Larry McMurtry, aclamado por sus contribuciones a la literatura estadounidense, vivió una vida repleta de contrastes. Nacido en una remota granja de Texas sin acceso a electricidad o bibliotecas, McMurtry construyó un vasto legado literario que incluye una colección personal de 28,000 libros y cuatro edificios rebosantes de más de 400,000 volúmenes en su ciudad natal de Archer City, Texas. Su ingenio y su dedicación al mundo de las letras lo convirtieron en un referente, pero sus propias valoraciones de su obra estaban llenas de autocrítica. A pesar de las múltiples distinciones y reconocimiento popular que le brindaron obras como Lonesome Dove (1985) y Terms of Endearment (1975), McMurtry se consideraba un “novelista regional menor”, aunque su contribución al relato de la experiencia estadounidense es innegable.
El libro del periodista David Streitfeld profundiza en la vida de McMurtry, con un enfoque particular en su rol como librero y figura cinematográfica más que como novelista. La amistad que Streitfeld forjó con McMurtry comenzó en 1998 cuando el periodista visitó Booked Up, la librería que el autor operaba en Georgetown. A partir de allí, creció un vínculo que ofrecería una perspectiva íntima del hombre detrás de las historias. A lo largo de su vida y carrera, McMurtry se mostró escéptico sobre su propia obra literaria, llegando a afirmar que gran parte de su trabajo, aunque excepcional, no tiene el estatus de verdadero “gran” arte.
La evolución de McMurtry como narrador estuvo marcada por la adaptación de sus novelas a la pantalla. Su segundo libro, Horseman, Pass By (1961), fue transformado en la exitosa película Hud, aunque McMurtry no participó en su producción. Sin embargo, fue The Last Picture Show (1966) la que lo impulsó a la prominencia, convirtiéndose en un hito tanto en la literatura como en el cine. La adaptación de su obra Lonesome Dove (1989) a una serie televisiva aumentó su fama, pero también lo llevó a reflexionar sobre la distorsión de su narrativa original, señalando el atractivo de las mentiras sobre el Viejo Oeste frente a la dura realidad que él intentaba retratar.
Aparte de sus críticas abiertas a la percepción romántica del oeste estadounidense, McMurtry cultivó un lugar en la historia literaria de Texas. Aunque se describió a sí mismo como un observador crítico de su estado natal, su obra a menudo se centra en las particularidades de la vida texana, llevando a los lectores a cuestionar la idealización que rodea el mito del oeste. En un famoso ensayo de 1981, echó un vistazo a la literatura contemporánea de Texas, lamentando que muchos autores se conformaran con el sentimentalismo en lugar de abordar la complejidad social y urbana del estado.
McMurtry, cuya vida abarcó desde las experiencias de la vida rural hasta el bullicio de las grandes ciudades, se convirtió en una figura de contradicciones.
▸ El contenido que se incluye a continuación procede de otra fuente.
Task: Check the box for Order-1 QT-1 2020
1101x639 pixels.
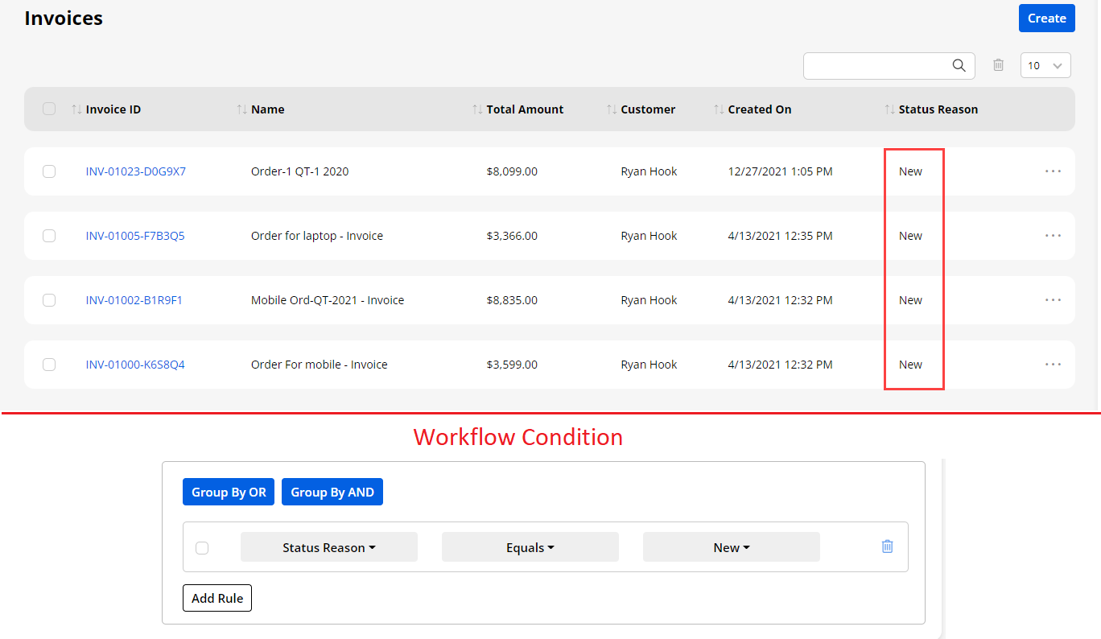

En su literatura, luchó por dar voz a las verdades a menudo pasadas por alto de la América del Oeste, intentando desmantelar las narrativas heroicas que muchas veces empañan la interpretación de su historia. Su legado perdura, incluso al manifestar la realidad de un lugar que él no idealizaba, sino que retrataba desde una honestidad incorruptible.
Así, el relato de Larry McMurtry nos invita a reconsiderar no solo el papel de un escritor, sino también la complejidad de las historias que nos contamos sobre nuestra propia historia, abriendo un diálogo sobre los mitos que rodean el Viejo Oeste y los días modernos de Texas. A través de sus múltiples facetas, McMurtry cautivó al mundo, y su vida sigue siendo un testimonio del poder de las palabras.